## Work order
Update the rows below by replacing every instance of "Find the location of" with "Give the position of" and leaving everything else as it is.

## Information provided

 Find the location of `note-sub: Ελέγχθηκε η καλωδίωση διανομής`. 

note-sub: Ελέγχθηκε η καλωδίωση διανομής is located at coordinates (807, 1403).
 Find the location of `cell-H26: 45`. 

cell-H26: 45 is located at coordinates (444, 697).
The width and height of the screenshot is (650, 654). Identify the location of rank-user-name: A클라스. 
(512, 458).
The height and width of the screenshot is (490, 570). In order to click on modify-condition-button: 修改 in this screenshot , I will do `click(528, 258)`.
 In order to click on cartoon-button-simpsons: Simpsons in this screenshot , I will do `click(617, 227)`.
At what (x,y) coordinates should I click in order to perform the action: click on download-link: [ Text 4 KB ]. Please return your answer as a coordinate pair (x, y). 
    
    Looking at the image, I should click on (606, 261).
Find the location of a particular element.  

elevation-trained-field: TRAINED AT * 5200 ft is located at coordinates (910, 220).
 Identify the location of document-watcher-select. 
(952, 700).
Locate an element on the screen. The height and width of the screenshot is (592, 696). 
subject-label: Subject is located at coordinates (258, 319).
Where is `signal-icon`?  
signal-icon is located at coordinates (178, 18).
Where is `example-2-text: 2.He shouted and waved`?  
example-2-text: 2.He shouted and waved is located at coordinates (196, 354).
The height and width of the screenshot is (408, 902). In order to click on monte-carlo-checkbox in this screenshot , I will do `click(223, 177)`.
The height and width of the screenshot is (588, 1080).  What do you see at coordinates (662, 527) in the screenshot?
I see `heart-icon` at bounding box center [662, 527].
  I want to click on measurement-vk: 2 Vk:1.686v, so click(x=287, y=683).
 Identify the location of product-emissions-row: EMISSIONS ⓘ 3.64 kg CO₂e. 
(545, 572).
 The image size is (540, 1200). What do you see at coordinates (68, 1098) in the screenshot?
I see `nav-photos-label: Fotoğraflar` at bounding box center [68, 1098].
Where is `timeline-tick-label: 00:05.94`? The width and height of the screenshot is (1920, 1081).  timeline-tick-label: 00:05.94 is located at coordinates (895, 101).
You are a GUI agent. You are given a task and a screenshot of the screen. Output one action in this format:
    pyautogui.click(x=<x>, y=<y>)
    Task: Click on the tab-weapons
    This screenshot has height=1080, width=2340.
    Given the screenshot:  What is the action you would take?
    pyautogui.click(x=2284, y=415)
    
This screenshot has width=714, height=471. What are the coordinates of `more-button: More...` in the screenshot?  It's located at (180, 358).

## Output below
 Give the position of `note-sub: Ελέγχθηκε η καλωδίωση διανομής`. 

note-sub: Ελέγχθηκε η καλωδίωση διανομής is located at coordinates (807, 1403).
 Give the position of `cell-H26: 45`. 

cell-H26: 45 is located at coordinates (444, 697).
The width and height of the screenshot is (650, 654). Identify the location of rank-user-name: A클라스. 
(512, 458).
The height and width of the screenshot is (490, 570). In order to click on modify-condition-button: 修改 in this screenshot , I will do `click(528, 258)`.
 In order to click on cartoon-button-simpsons: Simpsons in this screenshot , I will do `click(617, 227)`.
At what (x,y) coordinates should I click in order to perform the action: click on download-link: [ Text 4 KB ]. Please return your answer as a coordinate pair (x, y). 
    
    Looking at the image, I should click on (606, 261).
Give the position of a particular element.  

elevation-trained-field: TRAINED AT * 5200 ft is located at coordinates (910, 220).
 Identify the location of document-watcher-select. 
(952, 700).
Locate an element on the screen. The height and width of the screenshot is (592, 696). 
subject-label: Subject is located at coordinates (258, 319).
Where is `signal-icon`?  
signal-icon is located at coordinates (178, 18).
Where is `example-2-text: 2.He shouted and waved`?  
example-2-text: 2.He shouted and waved is located at coordinates (196, 354).
The height and width of the screenshot is (408, 902). In order to click on monte-carlo-checkbox in this screenshot , I will do `click(223, 177)`.
The height and width of the screenshot is (588, 1080).  What do you see at coordinates (662, 527) in the screenshot?
I see `heart-icon` at bounding box center [662, 527].
  I want to click on measurement-vk: 2 Vk:1.686v, so click(x=287, y=683).
 Identify the location of product-emissions-row: EMISSIONS ⓘ 3.64 kg CO₂e. 
(545, 572).
 The image size is (540, 1200). What do you see at coordinates (68, 1098) in the screenshot?
I see `nav-photos-label: Fotoğraflar` at bounding box center [68, 1098].
Where is `timeline-tick-label: 00:05.94`? The width and height of the screenshot is (1920, 1081).  timeline-tick-label: 00:05.94 is located at coordinates (895, 101).
You are a GUI agent. You are given a task and a screenshot of the screen. Output one action in this format:
    pyautogui.click(x=<x>, y=<y>)
    Task: Click on the tab-weapons
    This screenshot has height=1080, width=2340.
    Given the screenshot:  What is the action you would take?
    pyautogui.click(x=2284, y=415)
    
This screenshot has width=714, height=471. What are the coordinates of `more-button: More...` in the screenshot?  It's located at (180, 358).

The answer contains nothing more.